I was sitting in my grandads living room when the tv spontaneously came on when someone switched on an extension cable. The image that landed on the screen was a stock photo view of a pristine snow-topped mountain lake like the one above. I gazed at it longingly. In a state of searching in my life right now, everything I see acts to somehow pull me onto yet a new course, everything is a sign. Maybe I just need to go far away and have an adventure, I think to myself. I feel a bit like a weathervane perpetually calibrating right now, searching for a stable course yet utterly at the whim of the winds. And this image, thrusting itself into the course of my vision in that moment, was yet another gust.

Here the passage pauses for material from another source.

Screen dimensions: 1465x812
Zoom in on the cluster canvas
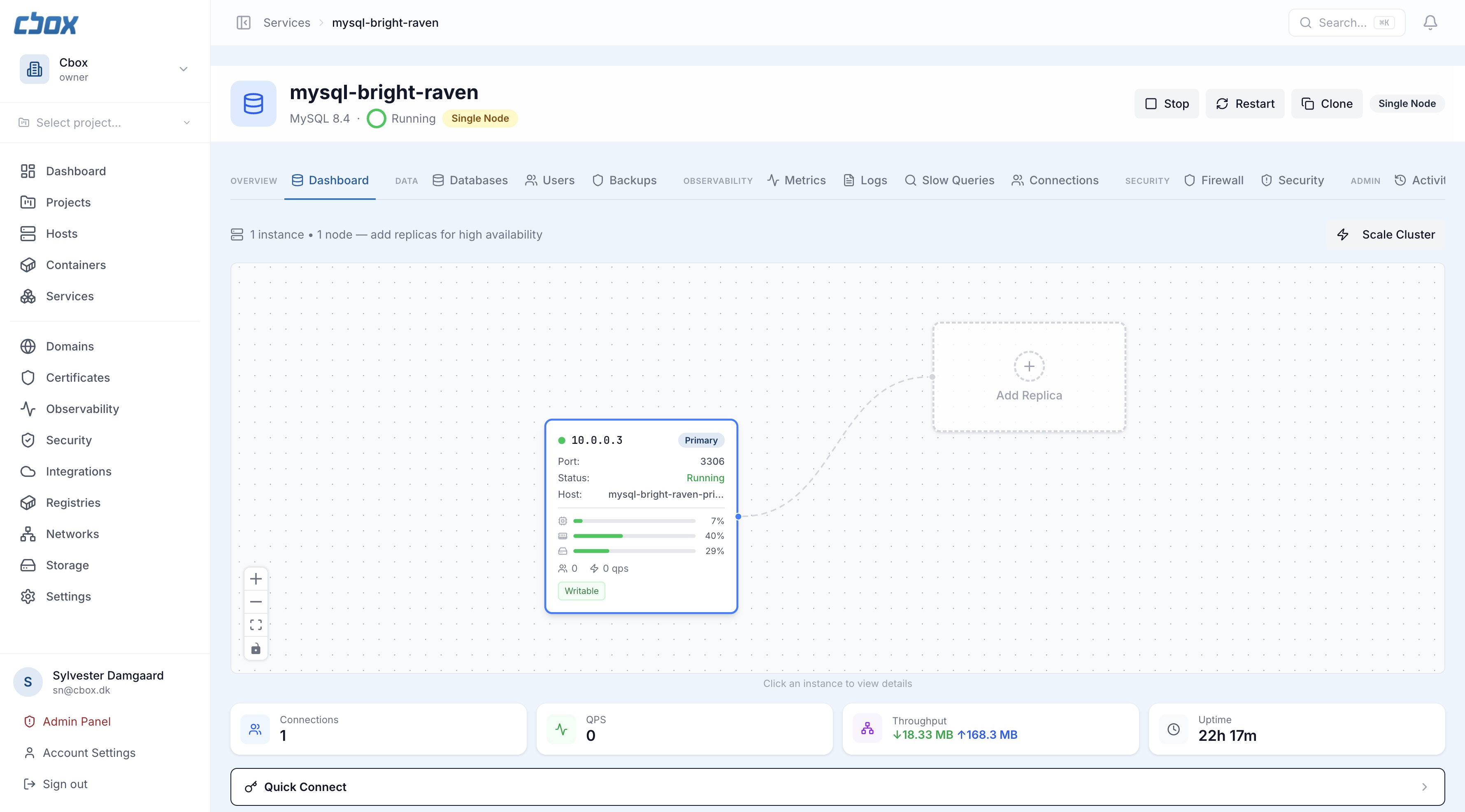coord(256,579)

But as I thumb noncommittally through the logistics of it, I realise to access this kind of view would take literally thousands. The flights, the renting of a car to bring me to such remoteness, finding accommodation, camping gear, camping licenses. All of it. It dawned on me all of a sudden how elitist the idealised image of Nature is. (I used capitalised nature to reference nature the construct, as suggested by Timothy morton in Queer Ecology.) Who gets to actually access this totally glamourised view of a pristine Nature?

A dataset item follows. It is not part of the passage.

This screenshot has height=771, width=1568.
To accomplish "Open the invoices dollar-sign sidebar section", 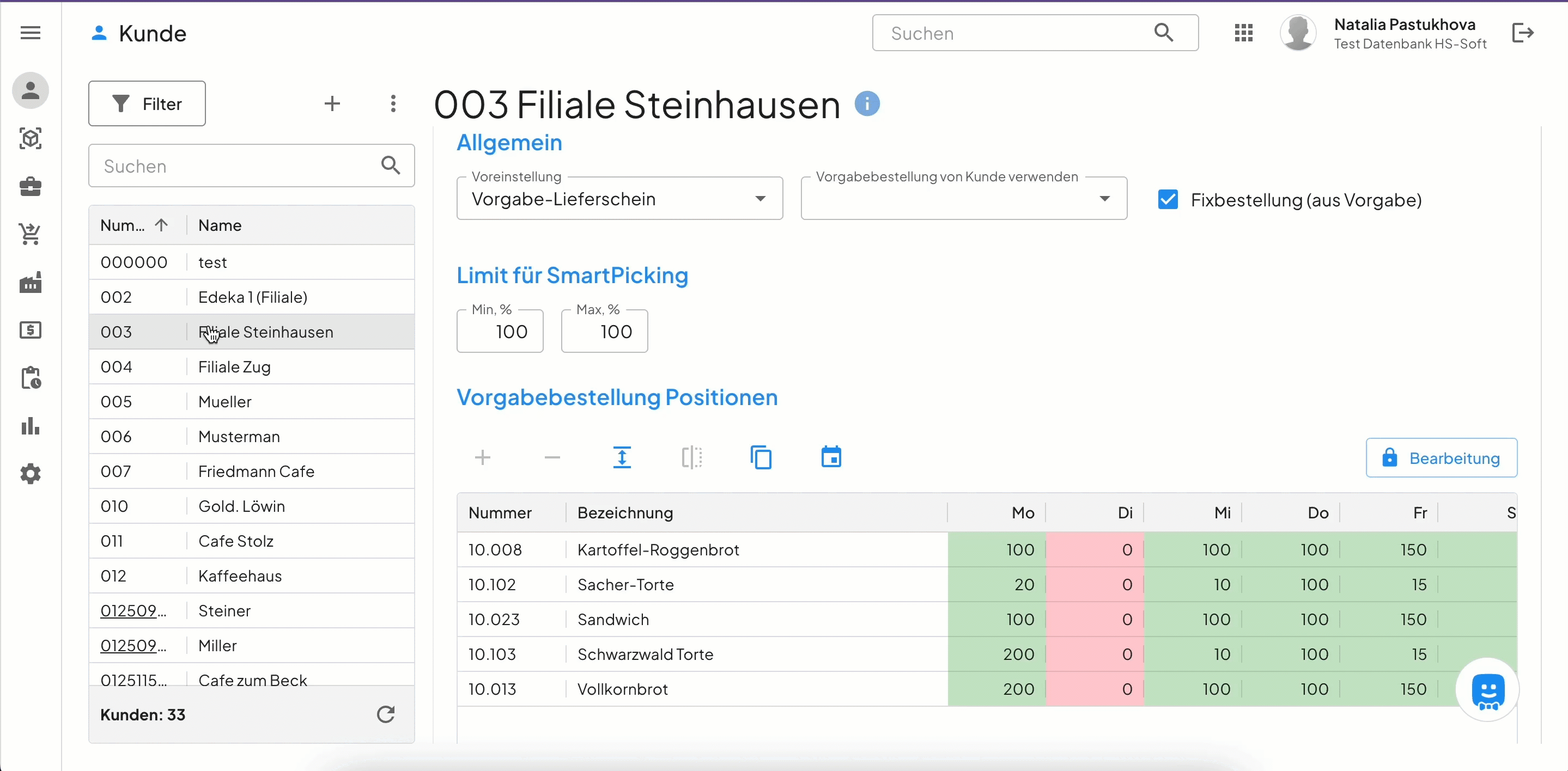I will point(30,330).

But I don’t imagine there was ever a time when it wasn’t expensive to haul yourself to some remote corner of the world, if anything it’s gotten cheaper. But then it’s the fact that this image of Nature now exists in our visual references as a place that might offer adventure, a place where we might disconnect from the discontents of urban life in. That if we go far enough away from our roots we might ‘find’ ourself. There is something about self realisation wrapped up in longing for Nature. It represents peace and simplicity, something that feels increasingly hard to locate amongst the frantic neoliberal scrambling for meaning and self actualisation. Nature, on the contrary, just is. It doesn’t try to be, it doesn’t need to perform or compete, it is the perfect vision of serenity and balance. However these are all characteristics we have projected on it. Nature has become a vessel to hold everything we see an antidotal to our modern ailments of western life under capitalism. And so of course we pine for Nature to sooth us as we continue to live under neoliberal structures that keep us in a perpetual state of searching. But what an irony that this yearning is precisely what causes us to emit excessive amounts of energy and carbon emissions to eject us to the opposite end of the earth. As our dream in the west of boundless and unlimited mobility continues, commercial flights and exhaust emissions continue to further pollute the atmosphere. But great lengths will be taken to ensure that the mountain lake view will not suffer the consequences of this polluting, at least not noticeably. And so Nature requires more and more manicuring to maintain it’s image of prissiness while the pollution to fall of out this searching that is planted in us continues to pile up in countries in the global south as well as the communities concentrated around extraction sites, or around waste management sites. All to be able to keep the image of Nature clean and maintain the stock photo views of the mountains and lakes.
I think it is interesting to deconstruct how our idea of Nature came to be reinforced in our own lives. A conception we most likely inherited from our parents and strengthened in our cultural upbringings. Advertisements for train services urging us to get away, Easyjet selling us an escape, my mother lamenting about how the cities made her feel trapped. More reflecting on this to be done.